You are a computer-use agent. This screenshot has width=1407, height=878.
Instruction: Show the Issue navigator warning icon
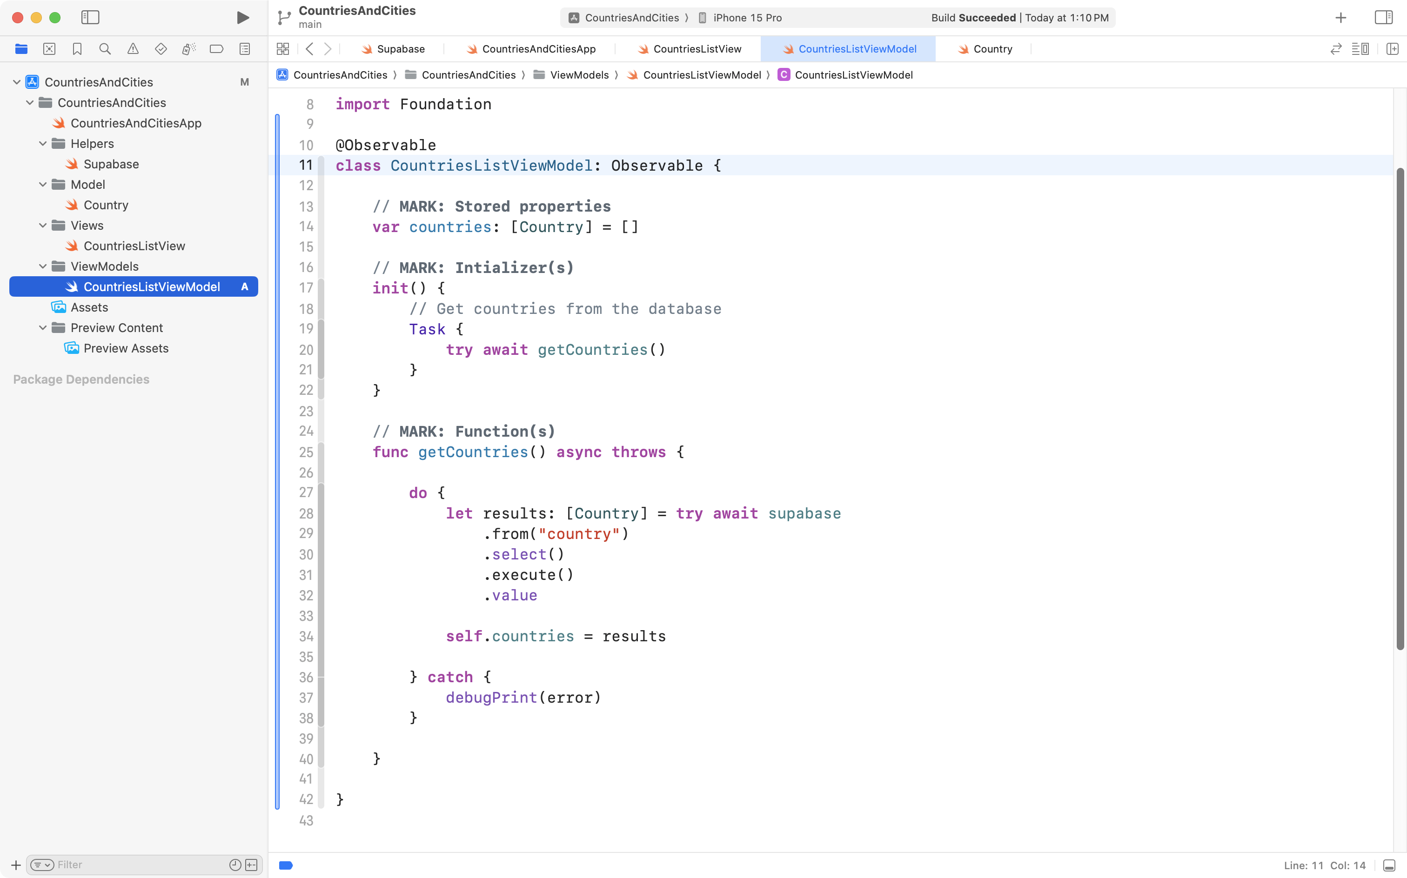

·····

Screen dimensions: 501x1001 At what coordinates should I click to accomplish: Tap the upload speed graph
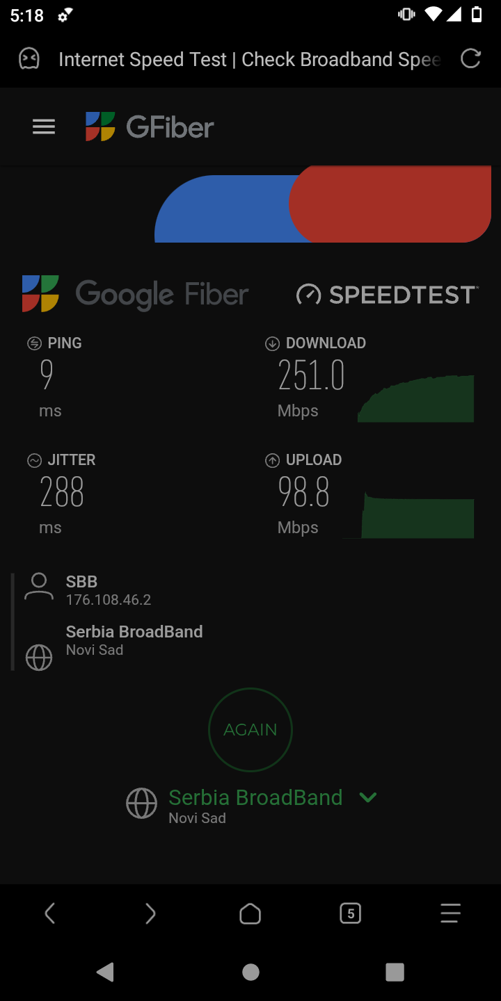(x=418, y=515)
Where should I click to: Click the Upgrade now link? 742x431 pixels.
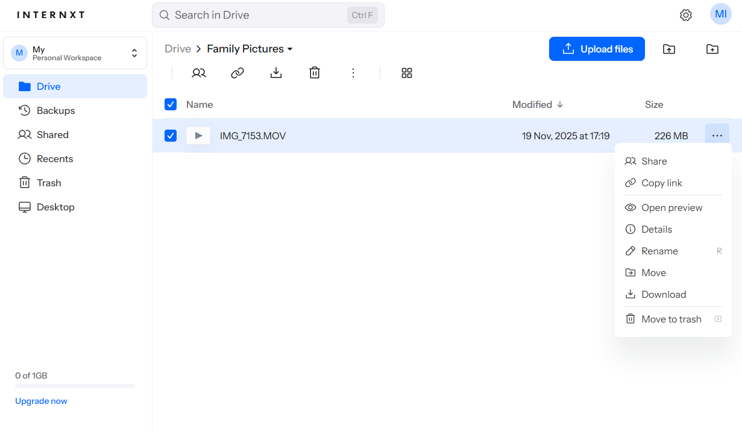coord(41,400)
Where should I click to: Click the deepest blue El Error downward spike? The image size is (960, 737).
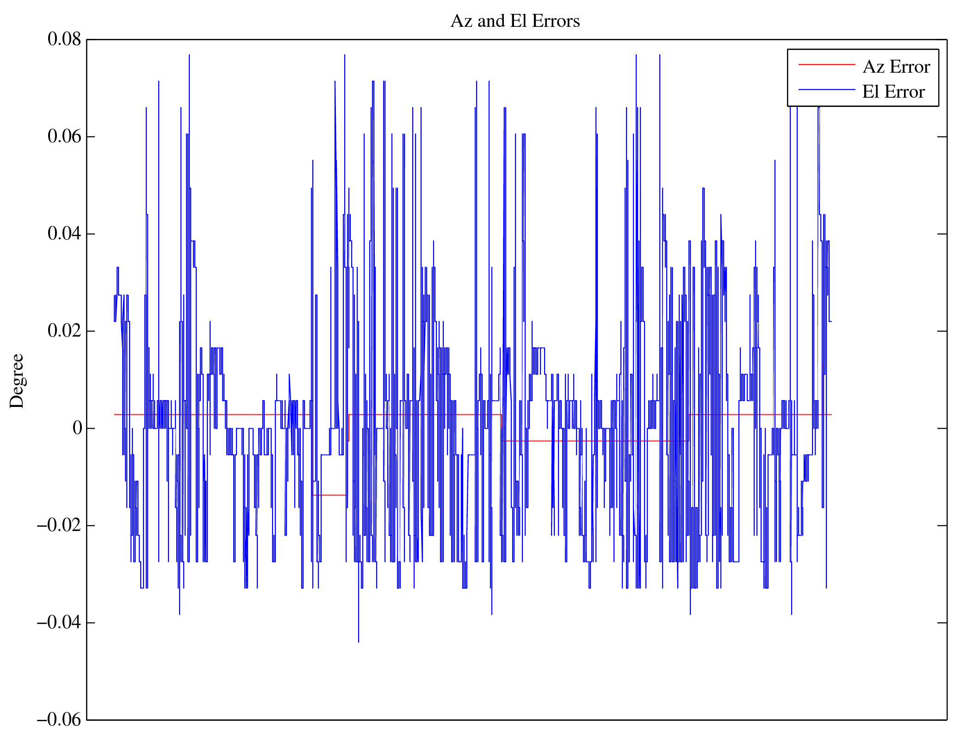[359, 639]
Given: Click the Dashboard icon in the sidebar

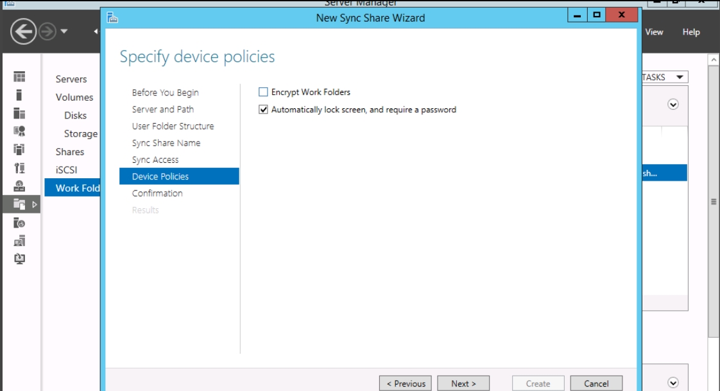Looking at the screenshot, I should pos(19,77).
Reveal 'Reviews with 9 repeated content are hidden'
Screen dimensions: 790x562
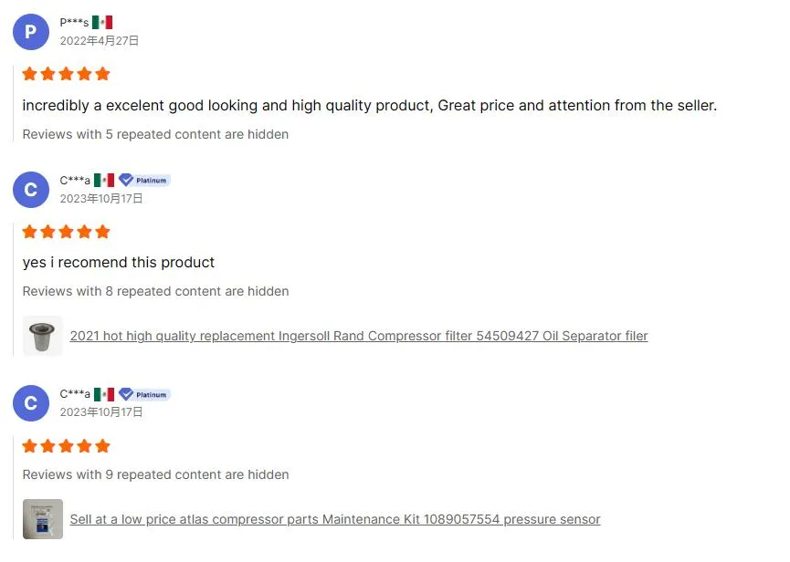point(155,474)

·····

Consigne ::
Recopiez tout, depuis la ligne qui contient "Screen dimensions: 501x1001" jusqu'à celle qui contient "point(155,474)", en remplaçant "Where should I click to" par "Where do I click to" et en laissant tout le reste intact. Ne reproduisez pas les images dans votre réponse.

Exercice corrigé ::
Screen dimensions: 501x1001 At what coordinates should I click to accomplish: Tap the upload speed graph
(x=418, y=515)
Where do I click to: Click the Upgrade now link? 742x431 pixels.
coord(41,400)
Where do I click to: Click the deepest blue El Error downward spike? The image size is (960, 737).
[359, 639]
Given: Click the Dashboard icon in the sidebar

Looking at the screenshot, I should pos(19,77).
Reveal 'Reviews with 9 repeated content are hidden'
Screen dimensions: 790x562
point(155,474)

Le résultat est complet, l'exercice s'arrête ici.